Metalist Kharkiv
- Chairman: Oleksandr Yaroslavskyi
- Manager: Myron Markevych
- Stadium: OSC Metalist (main stadium) Dynamo Stadium (matchdays 27 and 29)
- Ukrainian Premier League: 3rd
- Ukrainian Cup: Round of 32
- UEFA Europa League: Round of 32
- Top goalscorer: League: Marko Dević (14) All: Marko Dević (16)
| Home colours | Away colours |
- ← 2009–102011–12 →

= 2010–11 FC Metalist Kharkiv season =

The 2010–11 season was FC Metalist Kharkiv's 66th season in existence and the club's 7th consecutive season in the top flight of Ukrainian football. In addition to the domestic league, Metalist Kharkiv participated in that season's editions of the Ukrainian Cup and the UEFA Europa League. The season covers the period from 1 July 2010 to 30 June 2011.

━━━

Can you write out the passage on Metalist Kharkiv's 2010–11 season between "The 2010–11 season" and "30 June 2011.", inclusive, switching "top flight" to "highest division"?

(Records from a collection)

━━━

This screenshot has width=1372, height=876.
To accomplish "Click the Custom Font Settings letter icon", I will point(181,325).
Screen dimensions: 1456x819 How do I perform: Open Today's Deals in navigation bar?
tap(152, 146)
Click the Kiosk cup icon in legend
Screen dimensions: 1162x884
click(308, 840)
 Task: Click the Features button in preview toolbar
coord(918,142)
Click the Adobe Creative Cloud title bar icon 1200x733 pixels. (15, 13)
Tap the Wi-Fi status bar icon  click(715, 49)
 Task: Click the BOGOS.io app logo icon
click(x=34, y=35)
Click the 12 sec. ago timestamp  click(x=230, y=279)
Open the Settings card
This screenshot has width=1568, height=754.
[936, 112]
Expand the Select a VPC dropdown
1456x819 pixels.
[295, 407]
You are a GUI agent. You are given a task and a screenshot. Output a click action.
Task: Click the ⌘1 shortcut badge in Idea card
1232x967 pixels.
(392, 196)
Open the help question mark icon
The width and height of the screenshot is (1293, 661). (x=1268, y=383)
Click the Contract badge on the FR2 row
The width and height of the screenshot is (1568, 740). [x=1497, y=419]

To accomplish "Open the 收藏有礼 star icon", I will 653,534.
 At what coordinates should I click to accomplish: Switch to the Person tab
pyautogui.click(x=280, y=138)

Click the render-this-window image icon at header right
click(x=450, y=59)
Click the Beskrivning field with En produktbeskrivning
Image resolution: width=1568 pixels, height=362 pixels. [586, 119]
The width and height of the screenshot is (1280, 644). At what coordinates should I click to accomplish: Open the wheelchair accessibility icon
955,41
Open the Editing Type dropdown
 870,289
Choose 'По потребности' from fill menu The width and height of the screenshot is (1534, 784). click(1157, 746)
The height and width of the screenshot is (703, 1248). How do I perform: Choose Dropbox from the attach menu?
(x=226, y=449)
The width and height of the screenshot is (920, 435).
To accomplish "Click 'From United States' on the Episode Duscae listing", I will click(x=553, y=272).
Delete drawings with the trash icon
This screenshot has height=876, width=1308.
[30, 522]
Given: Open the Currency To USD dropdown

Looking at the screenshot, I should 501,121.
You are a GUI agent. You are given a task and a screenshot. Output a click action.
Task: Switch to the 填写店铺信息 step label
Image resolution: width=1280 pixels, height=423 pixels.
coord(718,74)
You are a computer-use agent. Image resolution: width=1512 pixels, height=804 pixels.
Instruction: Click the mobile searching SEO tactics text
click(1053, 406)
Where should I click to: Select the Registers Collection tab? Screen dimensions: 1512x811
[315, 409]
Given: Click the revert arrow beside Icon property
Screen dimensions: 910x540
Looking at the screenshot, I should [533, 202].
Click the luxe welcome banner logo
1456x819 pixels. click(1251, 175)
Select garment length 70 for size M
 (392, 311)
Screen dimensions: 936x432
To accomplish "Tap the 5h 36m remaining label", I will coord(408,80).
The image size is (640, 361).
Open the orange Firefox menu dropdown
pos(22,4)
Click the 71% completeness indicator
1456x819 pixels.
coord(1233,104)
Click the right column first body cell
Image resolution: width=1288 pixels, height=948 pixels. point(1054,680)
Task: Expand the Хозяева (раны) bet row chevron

━━━

Full output —
The 2010–11 season was FC Metalist Kharkiv's 66th season in existence and the club's 7th consecutive season in the highest division of Ukrainian football. In addition to the domestic league, Metalist Kharkiv participated in that season's editions of the Ukrainian Cup and the UEFA Europa League. The season covers the period from 1 July 2010 to 30 June 2011.